Although lithium iron phosphate (LiFePO4) batteries aren’t exactly new, they’re just now picking up traction in Global commercial markets. Here’s a quick breakdown on what distinguishes LiFePO4 from the other lithium battery solutions:
When subjected to hazardous events, such as collision or short-circuiting, they won’t explode or catch fire, significantly reducing any chance of harm. If you’re selecting a lithium battery and anticipate use in hazardous or unstable environments, LiFePO4 is likely your best choice.
Due to these advantages, Li-ion deep cycle batteries have displaced Ni-Cd batteries as the market leader in portable electronic devices (such as smartphones and laptops). Li-ion batteries, like a 12V lithium battery, are also used to power electrical systems for some aerospace applications, notable in the new and more environmentally friendly Boeing 787, where weight is a significant cost factor. From a clean energy perspective, much of the promise of Li-ion technology comes from their potential applications in battery-powered cars.

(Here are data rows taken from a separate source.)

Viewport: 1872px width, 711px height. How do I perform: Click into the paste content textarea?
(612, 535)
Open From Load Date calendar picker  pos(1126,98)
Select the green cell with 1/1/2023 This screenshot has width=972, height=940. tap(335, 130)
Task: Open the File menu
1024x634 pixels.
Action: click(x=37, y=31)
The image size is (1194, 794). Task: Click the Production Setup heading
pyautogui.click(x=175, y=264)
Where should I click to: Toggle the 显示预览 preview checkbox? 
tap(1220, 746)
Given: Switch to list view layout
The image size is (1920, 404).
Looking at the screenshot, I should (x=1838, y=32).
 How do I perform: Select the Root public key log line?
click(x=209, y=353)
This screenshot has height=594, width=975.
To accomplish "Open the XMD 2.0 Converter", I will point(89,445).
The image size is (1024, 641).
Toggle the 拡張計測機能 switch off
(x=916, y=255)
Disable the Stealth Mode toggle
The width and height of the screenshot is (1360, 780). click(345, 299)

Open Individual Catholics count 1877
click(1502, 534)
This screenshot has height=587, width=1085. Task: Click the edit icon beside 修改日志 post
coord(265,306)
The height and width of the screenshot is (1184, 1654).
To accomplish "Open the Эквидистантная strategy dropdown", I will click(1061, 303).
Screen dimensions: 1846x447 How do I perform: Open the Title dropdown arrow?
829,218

Currently, the bestselling electric cars, the Nissan Leaf and the Tesla Model S, both use Li-ion batteries as their primary fuel source.
What are some disadvantages of Li-ion batteries?
Despite their technological promise, Li-ion batteries still have a number of shortcomings, particularly with regards to safety. Li-ion batteries have a tendency to overheat, and can be damaged at high voltages. In some cases this can lead to thermal runaway and combustion. This has caused significant problems, notably the grounding of the Boeing 787 fleet after onboard battery fires were reported. Because of the risks associated with these batteries, a number of shipping companies refuse to perform bulk shipments of batteries by plane. Li-ion batteries require safety mechanisms to limit voltage and internal pressures, which can increase weight and limit performance in some cases. Li-ion gel batteries are also subject to aging, meaning that they can lose capacity and frequently fail after a number of years. Another factor limiting their widespread adoption is their cost, which is around 40% higher than Ni-Cd. Addressing these issues is a key component for current research into the technology. Finally, despite the high energy density of Li-ion compared to other kinds of batteries, they are still around a hundred times less energy dense than gasoline (which contains 12,700 Wh/kg by mass or 8760 Wh/L by volume).